Was at Dr L.Subramaniam’s annual fusion music festival last night. He started with a real foot stomper called ‘Indian Express’ (poetic justice indeed, since the festival itself is sponsored by the Times of India) and ended the evening with Don’t Leave Me. In between were pieces by  his wife Kavita Krishnamurthy, their kids and two other musicians. Except for the odd flash I pretty much forgot HolidayIQ for over 2 hours; evidently the music was absorbing.

A small regret – I would have liked the two global musicians to have got a bit more of play time. Froy Aagre from Norway on the Sax & Chris Rhyne from LA on the keyboards.


Online music is here

This is one of the better things to happen for Travellers. As I wait for another delayed flight at Bangalore airport the magic of online music hits me. Switching between Saavn (the online Indian music service funded by Tiger) and TuneIn Radio (a worldwide selection of internet radio stations) I am definitely spoilt for choice.

Hooptedoodle 3 : Cosmo sounds

in which I promised to tuck away all things not tourism, not travel, not food & likely not of interest…

A couple of months ago I achieved the dubious distinction of becoming the last person in urban India to subscribe to Worldspace.

For those of you who have been training for a Mars mission for the last 3 years and missed out on earthbound news, Worldspace is a worldwide satellite radio that has got a huge number of subscribers in India.

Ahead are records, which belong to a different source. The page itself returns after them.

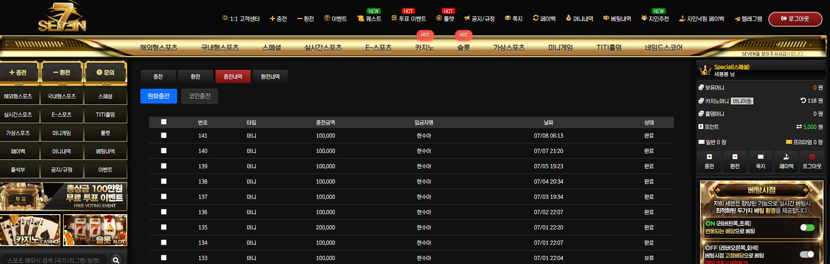Select the checkbox for row 141

(x=164, y=135)
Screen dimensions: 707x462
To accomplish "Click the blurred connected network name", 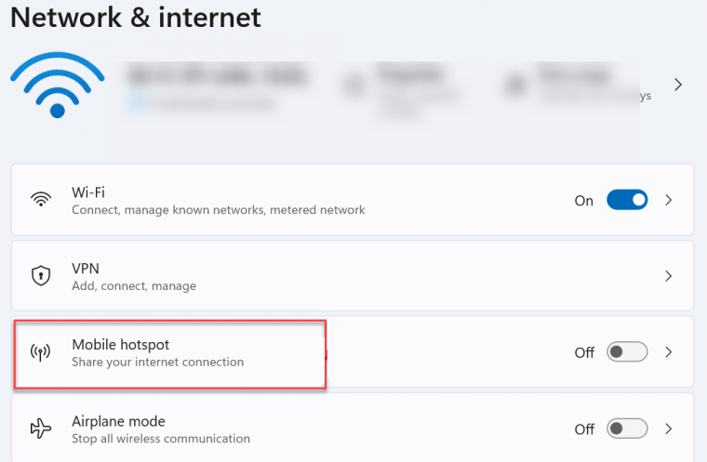I will [x=219, y=76].
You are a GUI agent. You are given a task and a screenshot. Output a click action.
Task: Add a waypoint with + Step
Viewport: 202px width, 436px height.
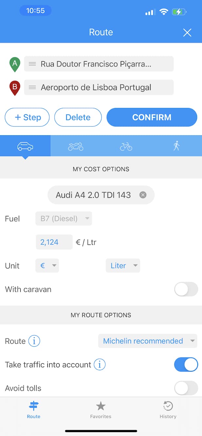27,117
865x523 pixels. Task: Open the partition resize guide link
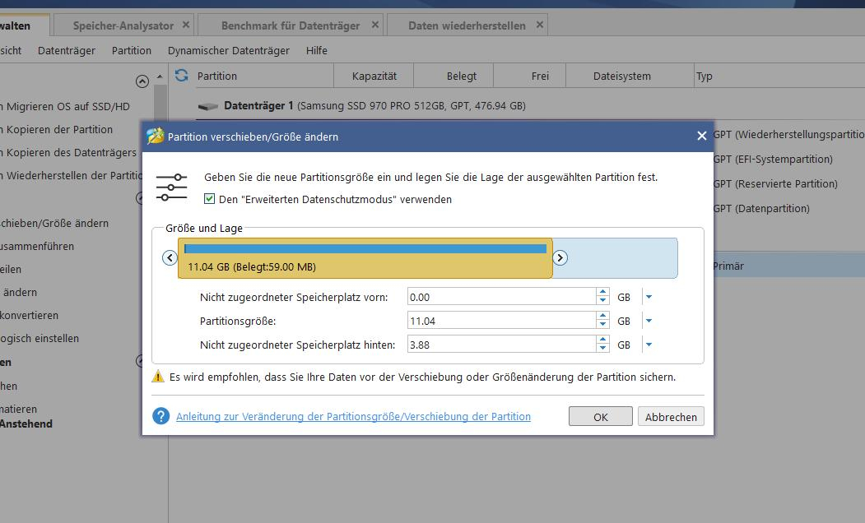(x=352, y=416)

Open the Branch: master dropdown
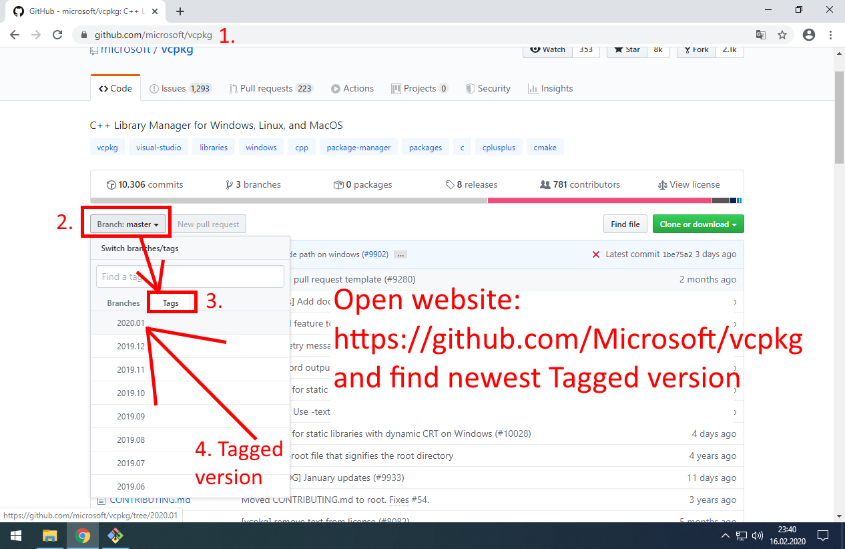point(126,223)
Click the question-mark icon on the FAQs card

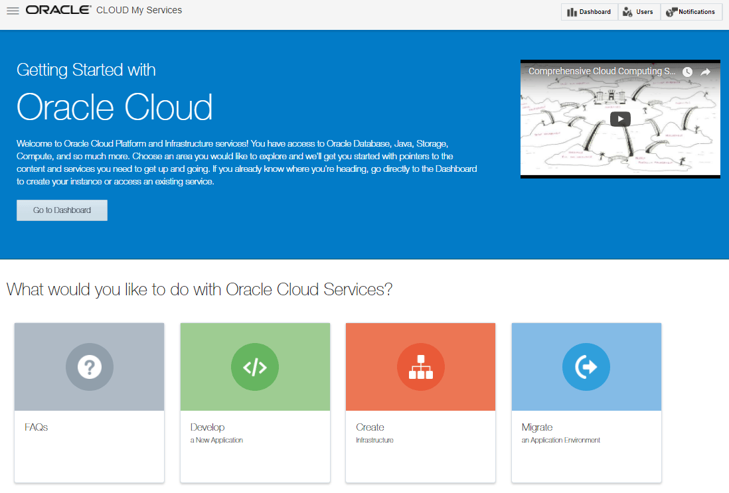pyautogui.click(x=89, y=366)
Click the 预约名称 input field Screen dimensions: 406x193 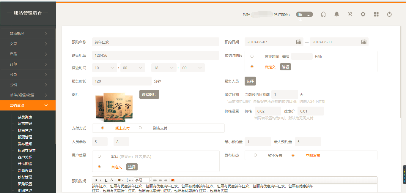click(156, 42)
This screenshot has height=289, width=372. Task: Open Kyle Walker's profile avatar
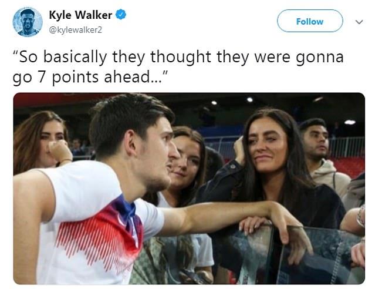(x=28, y=22)
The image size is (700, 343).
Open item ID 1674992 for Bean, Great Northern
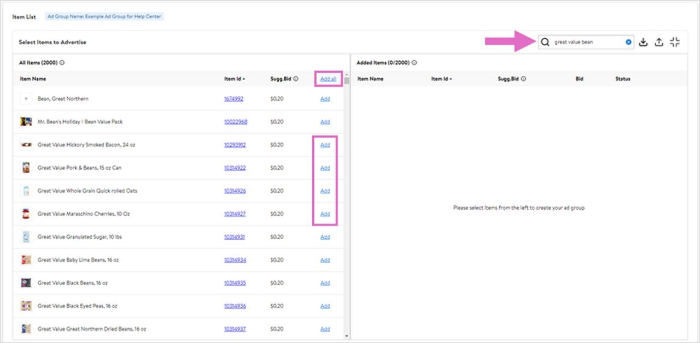pos(233,99)
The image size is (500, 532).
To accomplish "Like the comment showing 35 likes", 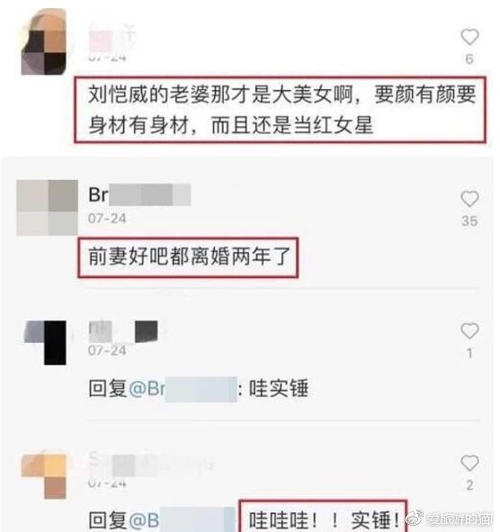I will click(x=469, y=199).
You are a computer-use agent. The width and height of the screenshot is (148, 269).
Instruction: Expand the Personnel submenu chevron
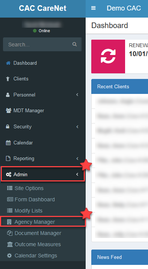(x=77, y=95)
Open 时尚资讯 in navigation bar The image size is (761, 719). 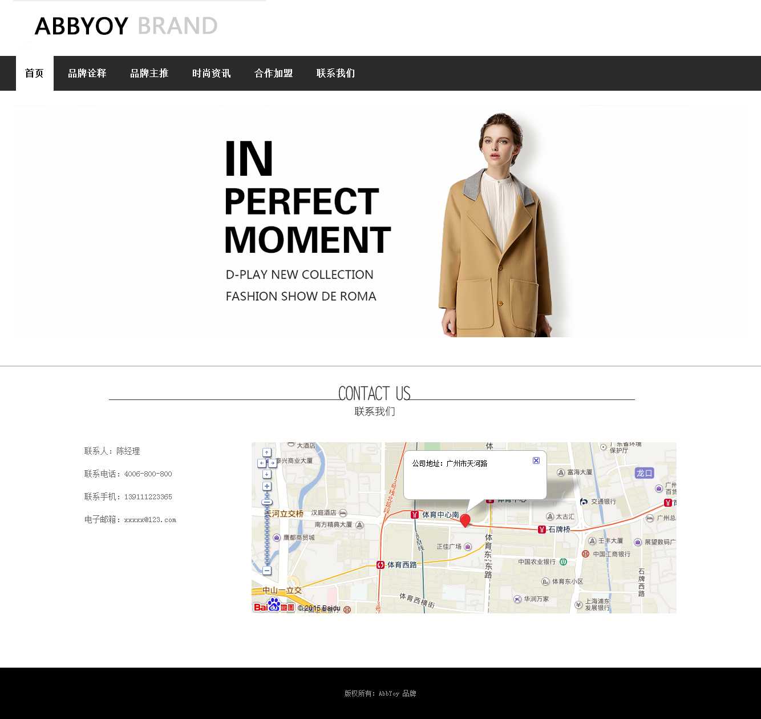click(x=212, y=73)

I have a pretty catholic taste in music. And Worldspace indulges me no end, which I love. I close the day on either the Hindustani Classical or the Urdu channel – amazing soporifics, incidentally. And the first light of dawn (8 am or thereabouts to be more exact) brings up Shruti, the Carnatic channel. As the day progress, I then move from Country to International Amore to Classical Rock and on to Hindi flim music till I complete the circle, back in the capable hands of kishori amonkar or ghulam ali.

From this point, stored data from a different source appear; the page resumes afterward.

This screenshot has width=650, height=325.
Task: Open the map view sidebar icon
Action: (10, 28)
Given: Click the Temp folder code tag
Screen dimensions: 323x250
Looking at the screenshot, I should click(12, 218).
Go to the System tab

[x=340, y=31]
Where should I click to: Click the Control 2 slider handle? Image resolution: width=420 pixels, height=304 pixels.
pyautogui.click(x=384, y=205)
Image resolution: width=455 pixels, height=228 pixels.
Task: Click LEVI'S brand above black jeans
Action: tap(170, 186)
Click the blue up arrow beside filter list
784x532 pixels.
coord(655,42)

Religion, Spirituality and Science meet in a unique consensus on the primacy of sound in Creation – whether it is the Aum of Hinduism or the Big Bang of Physics.  And the thing that we call Music is simply the arrangement of sounds that connect us to those mysterious forces that gave us our Life.

Business trips – the new lesiure travel frontier

Shashank S, the flautist who played at Dakshinayan at the Nehru Centre in Mumbai

(Shashank with Pandit Ravishankar)

In Mumbai over the last two days on some work, I decided to turn over a new leaf. Instead of doing 18 meetings in one day and flopping tiredly on to my hotel bed, I did a bit less of work and decided to take in a show. A quick glance at what was happening in Mumbai took me to a Carnatic music show, Dakshinayan, run by Banyan Tree at the Nehru Centre. It must have been at least 15 years since I last went for a Carnatic music concert and boy, did I enjoy it.

There was music in the air in my childhood, what with a mother deeply interested in it and a sister learning it for many years. I even had a minor & not very productive brush with Mridangam, although it did leave me with a deep and abiding interest in percussion.

Shashank S played the flute that evening. Shashank is among the young, new breed of Indian musicians. He spoke to the crowd in English, educated us a bit on the connect between Carnatic & Hindustani, played extraordinarily versatile stuff and generally gave us all a great time. For far too long, with a few notable exceptions, India’s classical music virtuosos have not felt the need to communicate to a wider, more cosmopolitan audience. I think that is about to change. Shashank and artists of his ilk will do it. It is this breed that can eventually connect Indian music to the wider world.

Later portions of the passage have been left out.